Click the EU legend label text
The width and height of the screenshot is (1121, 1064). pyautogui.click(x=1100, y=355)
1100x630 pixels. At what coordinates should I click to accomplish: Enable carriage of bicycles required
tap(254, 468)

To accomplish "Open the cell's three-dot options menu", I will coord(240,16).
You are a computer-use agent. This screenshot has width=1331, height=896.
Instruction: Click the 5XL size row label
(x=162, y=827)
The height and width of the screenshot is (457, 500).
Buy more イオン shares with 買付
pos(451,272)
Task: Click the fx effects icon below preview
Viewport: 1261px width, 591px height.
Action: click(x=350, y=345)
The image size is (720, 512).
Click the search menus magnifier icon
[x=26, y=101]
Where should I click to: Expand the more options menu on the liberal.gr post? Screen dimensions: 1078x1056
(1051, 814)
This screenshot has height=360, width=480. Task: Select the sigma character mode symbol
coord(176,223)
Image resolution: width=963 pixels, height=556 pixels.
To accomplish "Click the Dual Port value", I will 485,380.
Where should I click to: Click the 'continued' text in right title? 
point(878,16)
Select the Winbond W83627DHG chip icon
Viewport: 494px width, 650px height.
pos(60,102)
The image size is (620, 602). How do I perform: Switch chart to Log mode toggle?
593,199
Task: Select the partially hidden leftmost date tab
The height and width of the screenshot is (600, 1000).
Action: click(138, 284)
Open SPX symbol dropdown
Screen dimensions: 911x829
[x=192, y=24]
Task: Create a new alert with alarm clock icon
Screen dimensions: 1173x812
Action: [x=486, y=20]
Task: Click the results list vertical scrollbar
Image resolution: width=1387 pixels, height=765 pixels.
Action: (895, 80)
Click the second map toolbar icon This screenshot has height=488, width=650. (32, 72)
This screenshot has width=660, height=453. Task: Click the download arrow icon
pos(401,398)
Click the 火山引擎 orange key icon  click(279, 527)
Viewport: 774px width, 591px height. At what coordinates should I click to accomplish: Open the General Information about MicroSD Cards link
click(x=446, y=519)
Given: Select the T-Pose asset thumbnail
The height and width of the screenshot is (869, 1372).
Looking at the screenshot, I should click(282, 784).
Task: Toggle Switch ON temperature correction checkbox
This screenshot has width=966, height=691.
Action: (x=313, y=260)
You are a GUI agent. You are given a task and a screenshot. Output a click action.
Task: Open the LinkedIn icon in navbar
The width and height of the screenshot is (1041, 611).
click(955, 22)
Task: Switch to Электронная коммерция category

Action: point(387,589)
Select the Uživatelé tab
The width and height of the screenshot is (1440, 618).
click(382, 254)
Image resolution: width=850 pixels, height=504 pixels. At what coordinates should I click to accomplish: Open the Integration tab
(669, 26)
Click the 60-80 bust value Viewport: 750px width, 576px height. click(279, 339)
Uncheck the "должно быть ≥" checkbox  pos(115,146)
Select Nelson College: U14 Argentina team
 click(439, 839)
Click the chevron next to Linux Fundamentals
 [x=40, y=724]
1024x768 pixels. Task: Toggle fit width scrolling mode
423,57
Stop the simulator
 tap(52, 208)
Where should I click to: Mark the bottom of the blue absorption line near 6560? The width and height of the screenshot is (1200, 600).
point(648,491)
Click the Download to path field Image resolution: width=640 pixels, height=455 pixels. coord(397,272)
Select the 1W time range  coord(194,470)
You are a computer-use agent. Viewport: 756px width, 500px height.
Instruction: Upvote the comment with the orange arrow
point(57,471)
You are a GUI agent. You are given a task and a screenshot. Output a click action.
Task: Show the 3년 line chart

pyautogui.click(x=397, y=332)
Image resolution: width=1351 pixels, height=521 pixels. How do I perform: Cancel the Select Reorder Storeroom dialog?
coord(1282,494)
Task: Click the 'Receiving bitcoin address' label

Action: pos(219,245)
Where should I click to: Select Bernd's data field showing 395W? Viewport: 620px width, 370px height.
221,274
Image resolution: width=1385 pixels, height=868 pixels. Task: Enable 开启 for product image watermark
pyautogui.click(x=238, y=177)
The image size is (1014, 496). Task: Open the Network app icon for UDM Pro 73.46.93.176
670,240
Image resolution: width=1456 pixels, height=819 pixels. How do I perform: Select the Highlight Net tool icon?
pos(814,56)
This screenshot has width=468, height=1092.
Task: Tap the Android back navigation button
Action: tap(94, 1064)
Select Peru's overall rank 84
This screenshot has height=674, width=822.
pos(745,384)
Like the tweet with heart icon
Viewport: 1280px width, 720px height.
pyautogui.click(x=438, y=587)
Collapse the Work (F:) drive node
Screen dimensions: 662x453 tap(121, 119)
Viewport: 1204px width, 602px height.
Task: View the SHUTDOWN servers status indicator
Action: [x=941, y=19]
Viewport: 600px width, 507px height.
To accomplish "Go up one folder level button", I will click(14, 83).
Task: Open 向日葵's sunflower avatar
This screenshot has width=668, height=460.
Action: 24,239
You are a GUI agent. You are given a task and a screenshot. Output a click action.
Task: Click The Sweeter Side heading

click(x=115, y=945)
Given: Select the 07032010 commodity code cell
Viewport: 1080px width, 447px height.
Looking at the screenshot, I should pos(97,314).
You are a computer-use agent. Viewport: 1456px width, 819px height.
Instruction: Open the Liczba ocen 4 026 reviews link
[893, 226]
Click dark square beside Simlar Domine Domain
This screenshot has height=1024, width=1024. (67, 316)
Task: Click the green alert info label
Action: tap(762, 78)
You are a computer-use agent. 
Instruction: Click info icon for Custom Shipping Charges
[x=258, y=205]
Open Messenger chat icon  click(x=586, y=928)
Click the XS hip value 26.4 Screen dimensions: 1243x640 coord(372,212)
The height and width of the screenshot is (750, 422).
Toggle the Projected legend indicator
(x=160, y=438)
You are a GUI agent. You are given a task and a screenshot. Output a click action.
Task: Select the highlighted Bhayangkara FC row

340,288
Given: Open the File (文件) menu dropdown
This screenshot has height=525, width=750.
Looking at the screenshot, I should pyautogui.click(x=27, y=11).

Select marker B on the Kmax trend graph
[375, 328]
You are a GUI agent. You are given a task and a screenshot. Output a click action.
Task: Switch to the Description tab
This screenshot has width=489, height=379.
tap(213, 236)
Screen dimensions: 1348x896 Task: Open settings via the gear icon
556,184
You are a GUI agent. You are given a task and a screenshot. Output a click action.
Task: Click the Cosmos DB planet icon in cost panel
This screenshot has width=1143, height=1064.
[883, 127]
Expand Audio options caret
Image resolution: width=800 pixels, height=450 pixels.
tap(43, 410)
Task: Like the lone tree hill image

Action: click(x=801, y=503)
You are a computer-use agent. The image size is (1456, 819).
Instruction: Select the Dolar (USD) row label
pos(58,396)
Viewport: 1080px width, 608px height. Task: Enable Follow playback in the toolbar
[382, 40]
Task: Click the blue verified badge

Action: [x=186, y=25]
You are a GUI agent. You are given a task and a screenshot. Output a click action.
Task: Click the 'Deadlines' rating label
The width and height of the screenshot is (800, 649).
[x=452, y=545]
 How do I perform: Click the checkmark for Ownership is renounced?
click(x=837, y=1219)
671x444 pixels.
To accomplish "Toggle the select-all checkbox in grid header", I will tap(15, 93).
^^^^^^^^^^^^^^^^
YOUR GOAL: Gather every line from the entries above where the word "cell" appears, and copy them.

FINISHED EXERCISE:
To accomplish "Open the cell's three-dot options menu", I will coord(240,16).
Given: Select the 07032010 commodity code cell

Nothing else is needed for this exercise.